* [DOCUMENT EXTRACT]:

You may or may not know that as a honey bee ages, its role in the colony changes. Generally, after a few days free of the brood comb, a newborn worker bee will go straight to work as a nurse bee, feeding the next generation of larvae and secreting beeswax to seal open cells, and also attend to the queen. I want to see your three day old do that!
After a week or so, the worker will move on to things such as ventilation of the nest, packing pollen in cells, grooming other members of the colony and other tasks as needed. It’s not until toward the end of her own life will a worker venture out to become a forager and start collecting nectar and pollen to bring back to the hive.
This is all fascinating stuff, but how/why do they do it? Yehuda Ben-Shahar, PhD, an assistant professor of biology at Washington University in St. Louis wondered that also. He pondered whether or not this behavior was under some sort of genetic control. In his research, it turns out that this division of labor is directly tied the presence of tiny snippets of noncoding RNA (micro RNAs or miRNAs) that suppress the expression of genes in the brains of honey bees.
For example, a forager bee has higher levels of these micro RNAs in their brains than a nurse bee that stays with the colony and tends to the brood. Ben Shahar says that Micro-RNAs are also known to regulate development and disease processes such as cancer.
“We wondered if they weren’t playing a role in regulating social behaviors,” he says, “because recent studies have implicated them in complex nervous-system functions such as neurodevelopment, psychiatric disease, and circadian clocks.”

* [WHAT TO DO]:
(A) Check whether each statement agrees with the honey bee passage, answering yes or no and quoting the deciding words: (i) nurse bees secrete beeswax; (ii) forager bees have lower levels of micro RNAs in their brains than nurse bees; (iii) Ben-Shahar is an assistant professor of biology at Washington University in St. Louis.
(B) Quote the honey bee passage from "You may or may" to "old do that!".
The lines after this point come from a separate source.

* [PROVIDED DATA]:
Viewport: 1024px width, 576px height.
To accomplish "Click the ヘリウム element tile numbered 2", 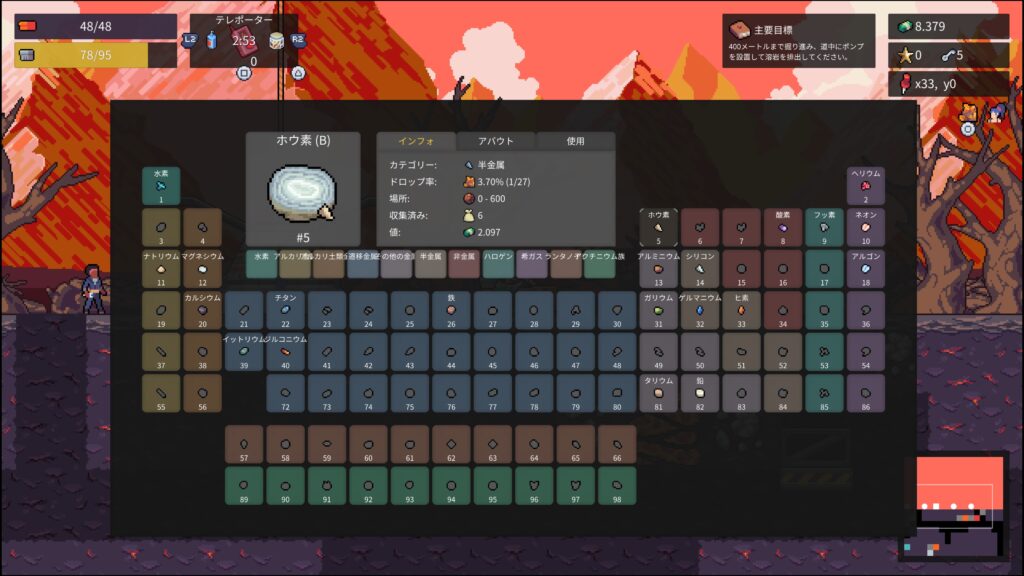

* [RESULTS]:
(A)
(i) Yes: "secreting beeswax to seal open cells"
(ii) No: "a forager bee has higher levels of these micro RNAs in their brains than a nurse bee"
(iii) Yes: "an assistant professor of biology at Washington University in St. Louis"

(B)
You may or may not know that as a honey bee ages, its role in the colony changes. Generally, after a few days free of the brood comb, a newborn worker bee will go straight to work as a nurse bee, feeding the next generation of larvae and secreting beeswax to seal open cells, and also attend to the queen. I want to see your three day old do that!